PROMPT:
Give back, exactly as written, the lines of the listing from the top through the line holding "Task: Click the document 'A' icon in header", and nothing more. Exclude pictures.

(RECORDS TO PROCESS)

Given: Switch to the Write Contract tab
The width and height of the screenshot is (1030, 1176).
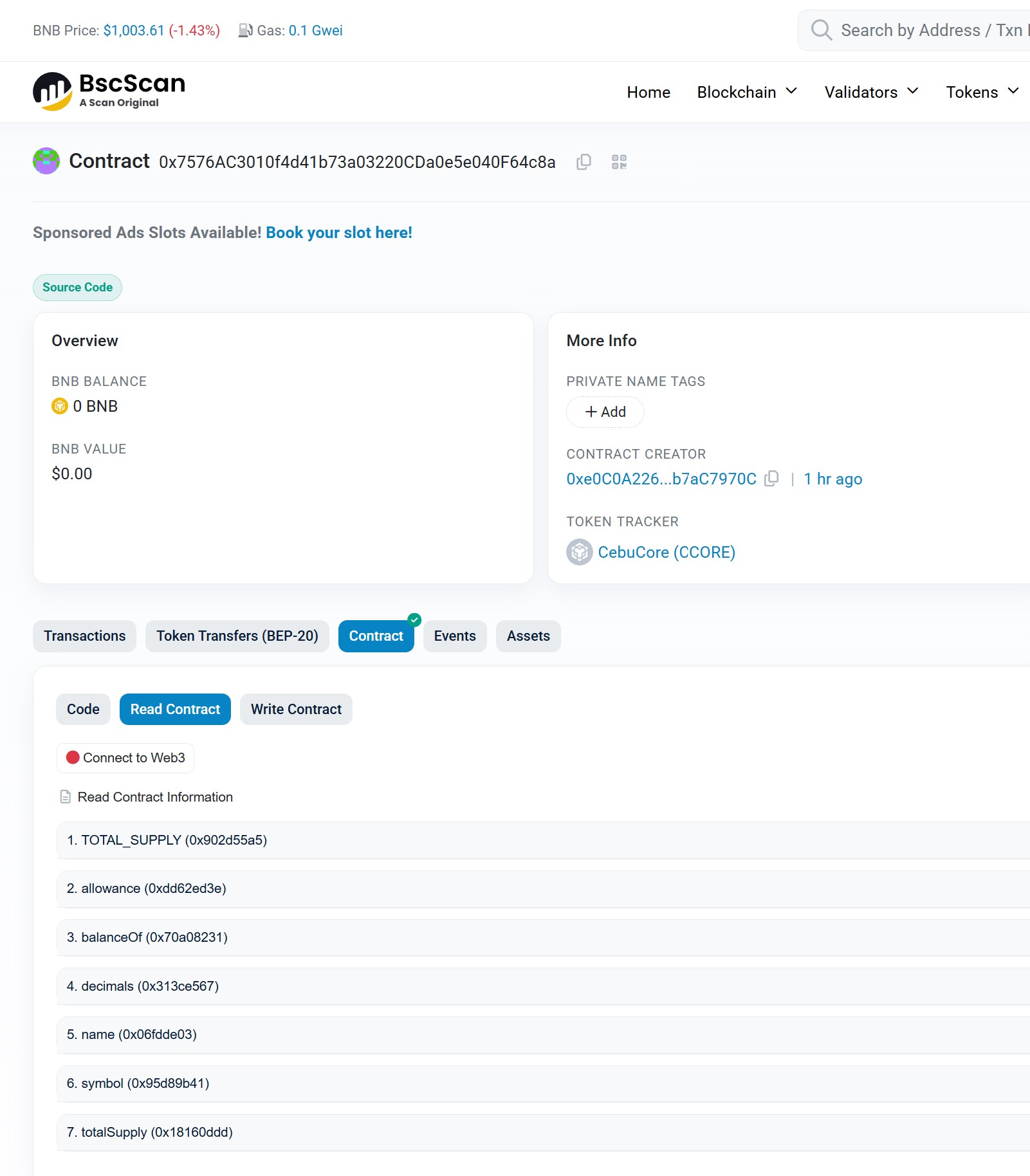Looking at the screenshot, I should [296, 709].
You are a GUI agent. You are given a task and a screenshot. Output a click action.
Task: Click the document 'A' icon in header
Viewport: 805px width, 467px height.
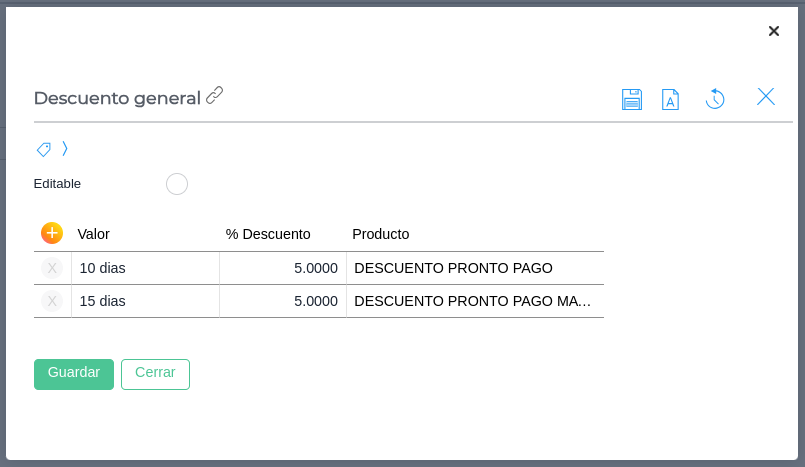pyautogui.click(x=670, y=99)
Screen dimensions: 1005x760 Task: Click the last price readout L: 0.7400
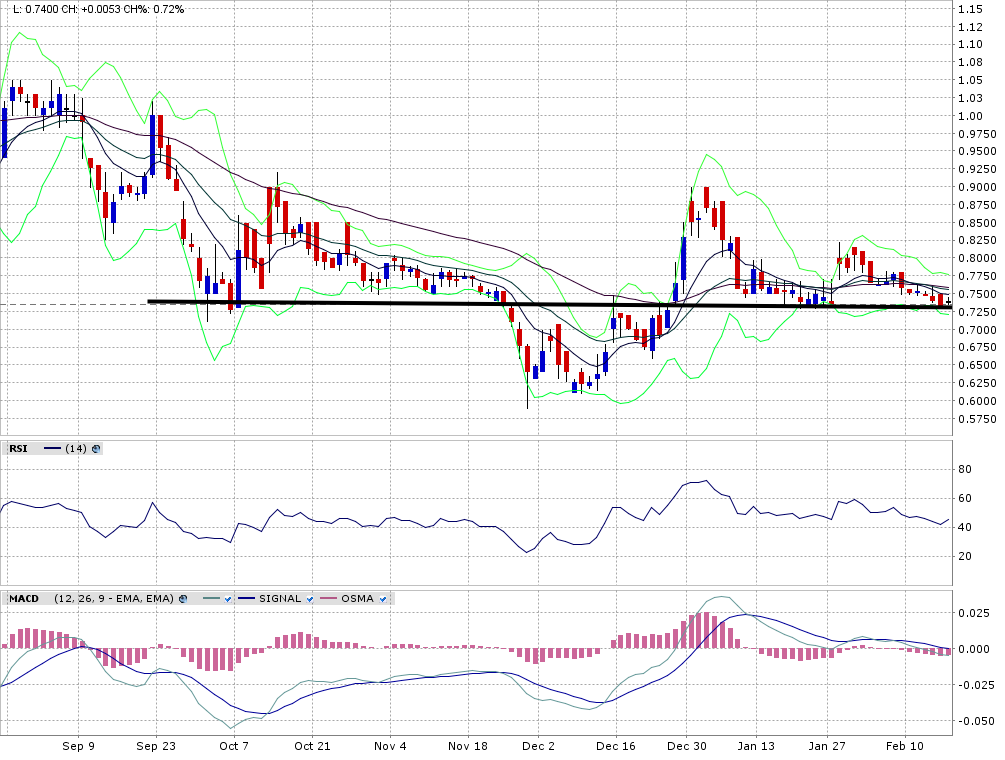[34, 8]
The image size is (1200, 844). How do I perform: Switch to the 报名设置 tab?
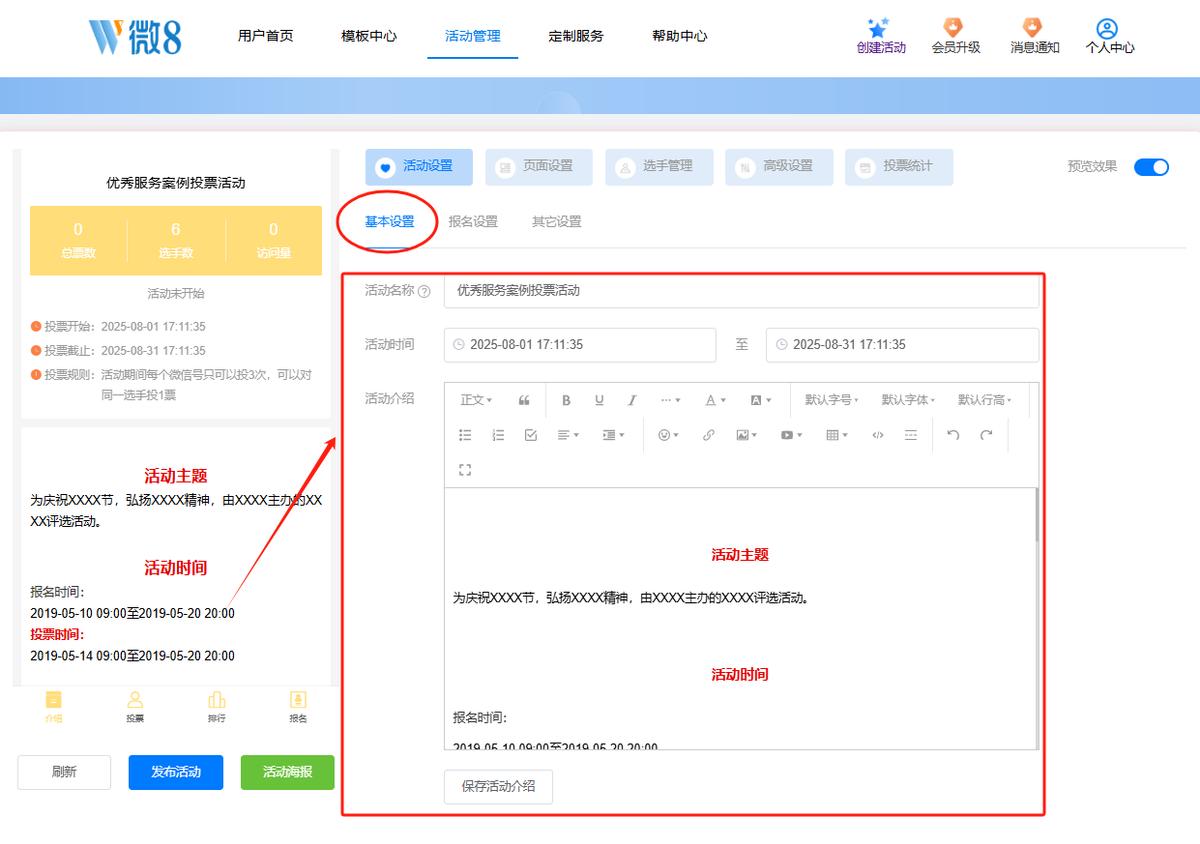(473, 222)
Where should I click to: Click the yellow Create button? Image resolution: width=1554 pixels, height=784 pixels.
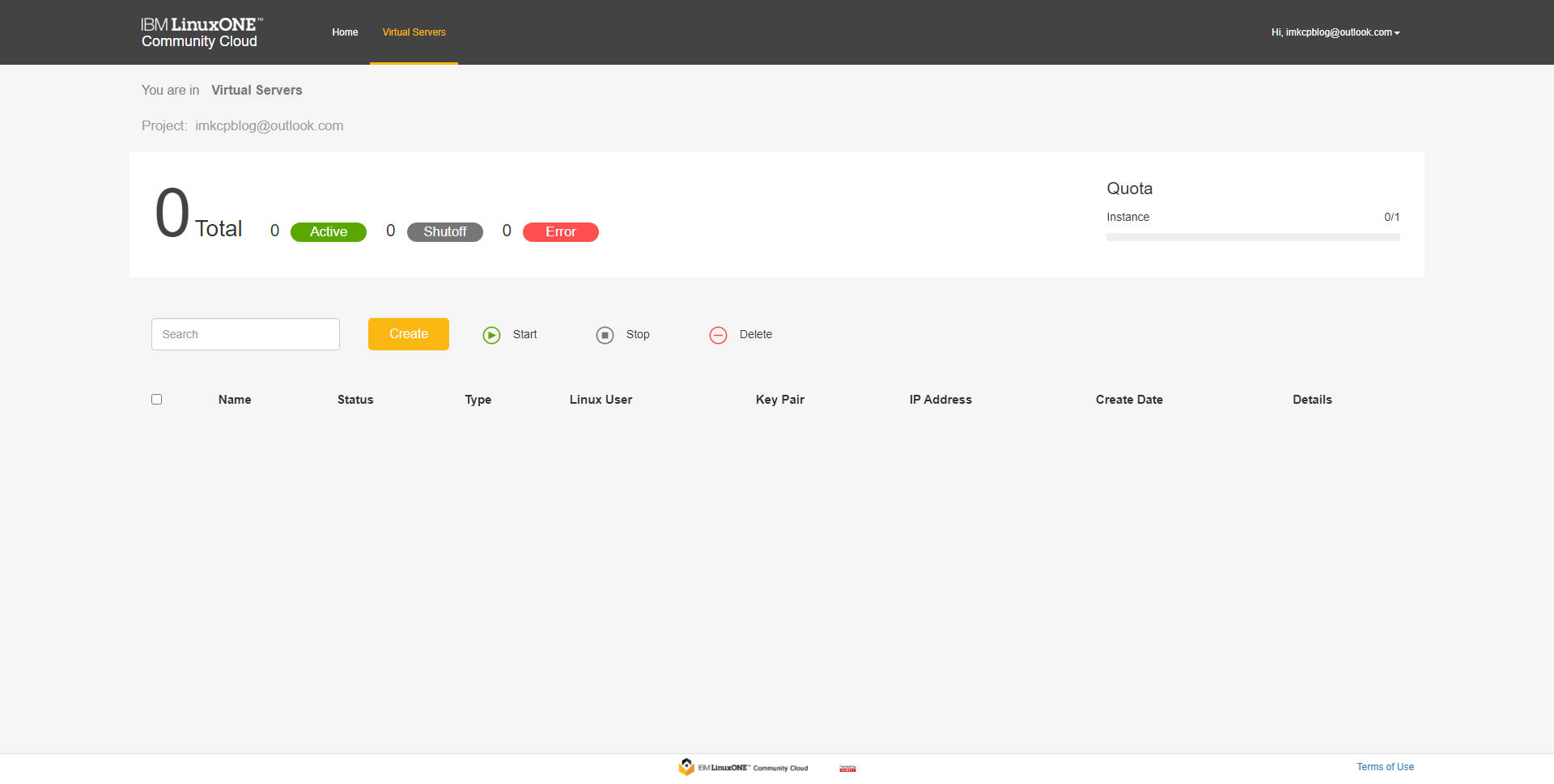pos(408,334)
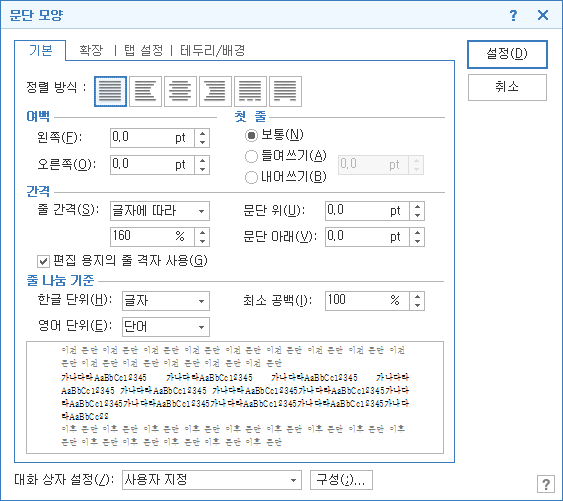Click the 취소 button
Screen dimensions: 563x501
coord(507,87)
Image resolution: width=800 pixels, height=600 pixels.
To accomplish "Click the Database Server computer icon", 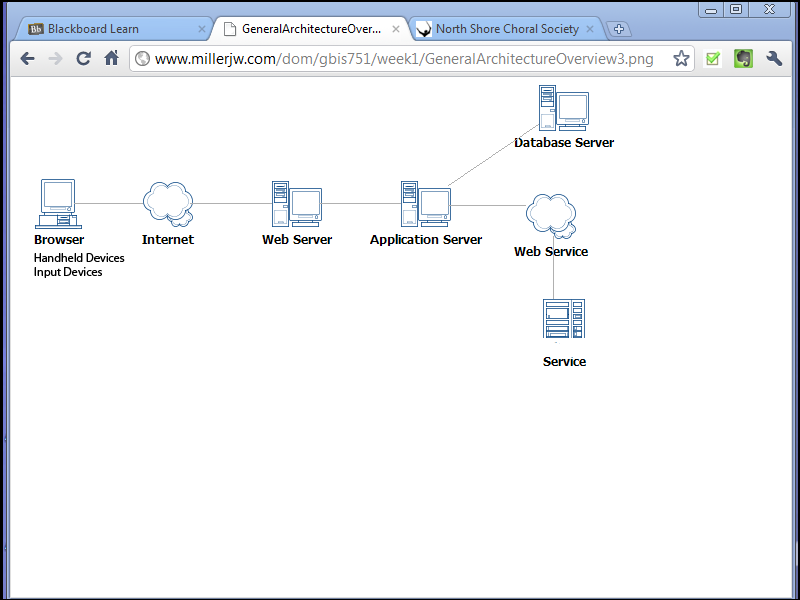I will (563, 109).
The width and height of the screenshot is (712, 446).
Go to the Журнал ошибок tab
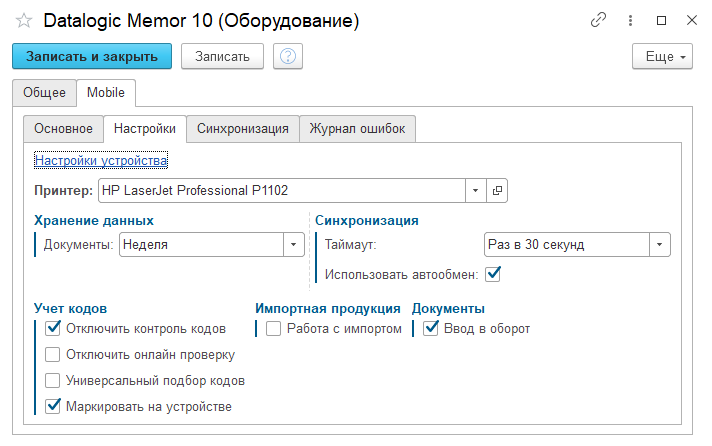click(x=357, y=129)
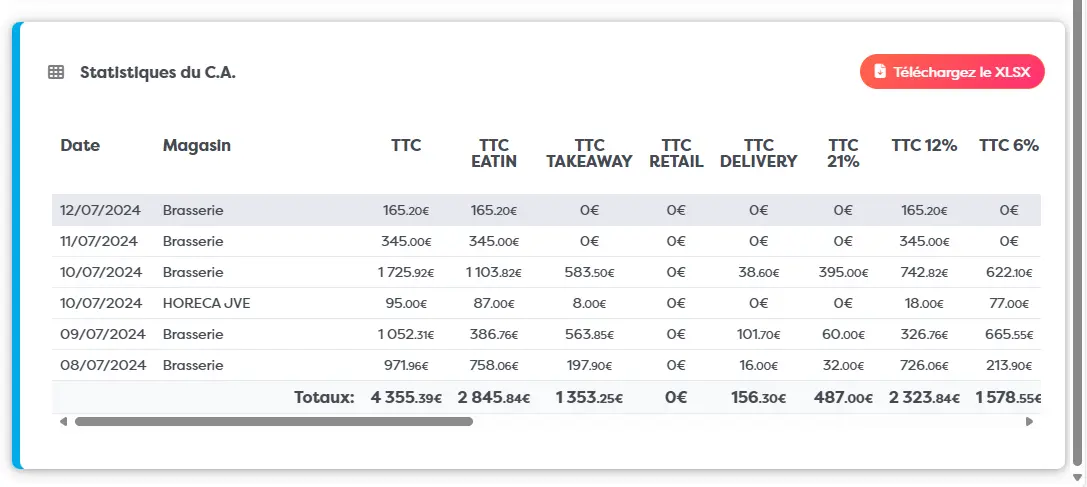Select the Magasin column header
The height and width of the screenshot is (487, 1087).
(197, 146)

(End RECORDS TO PROCESS)

TASK RESPONSE:
Given: Switch to the Write Contract tab
The width and height of the screenshot is (1030, 1176).
Looking at the screenshot, I should [296, 709].
You are a GUI agent. You are given a task and a screenshot. Output a click action.
Task: Click the document 'A' icon in header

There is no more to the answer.